The Scottish government confirmed today that it has committed to using the Non-Profit Distributing (NPD) financing model to replace the discredited Private Finance Initiative (PFI) model.
Scottish infrastructure and capital investment secretary Alex Neil said the new NPD model will play a pivotal role in improving Scotland’s infrastructure and supporting the Scottish economy.
Neil said NPD removes the excessive profits made by private firms on some PFI projects, and ensures any surplus funds can be reinvested for public benefit.
Funding for new a £2.5bn project pipeline using NPD will be taken forward by Scottish government spending quango the Scottish Futures Trust. Projects in the pipeline include a improvements to the M8, the Aberdeen western peripheral route, and the new Royal Hospital for Sick Children/Division of Clinical Neurosciences.
Non-Profit Distributing model
The NPD model was developed and introduced as an alternative to and has now superseded the traditional PFI model in Scotland.

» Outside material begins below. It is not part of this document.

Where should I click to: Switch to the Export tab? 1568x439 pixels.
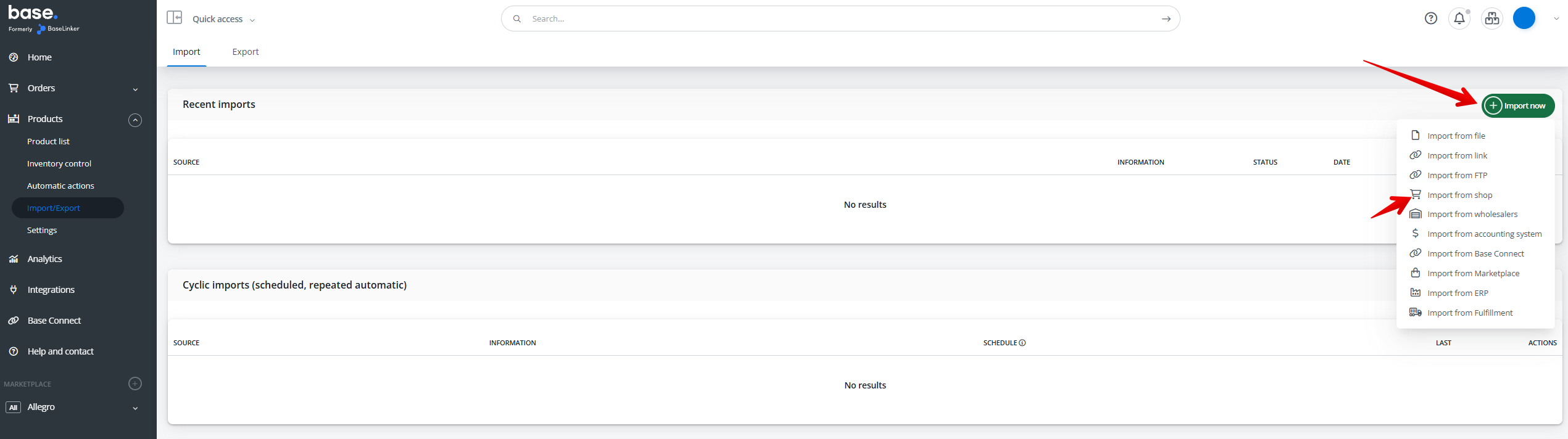(x=245, y=52)
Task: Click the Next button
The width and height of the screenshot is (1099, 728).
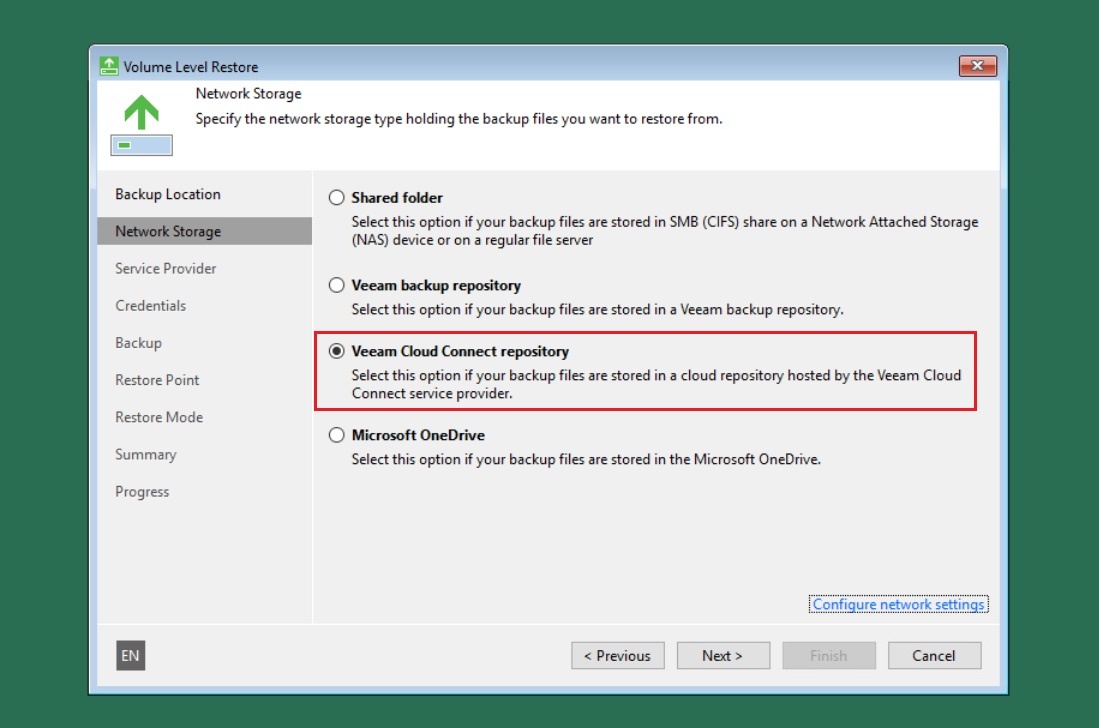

The NPD model is defined by the broad principles of:
- Enhanced stakeholder involvement in the management of projects
- No dividend bearing equity
- Capped private sector returns
The NPD model aims to eliminate uncapped equity returns and limit these returns to a reasonable rate set through competition. The NPD model is not a not-for-profit model — contractors and lenders are expected to earn a normal market rate of return.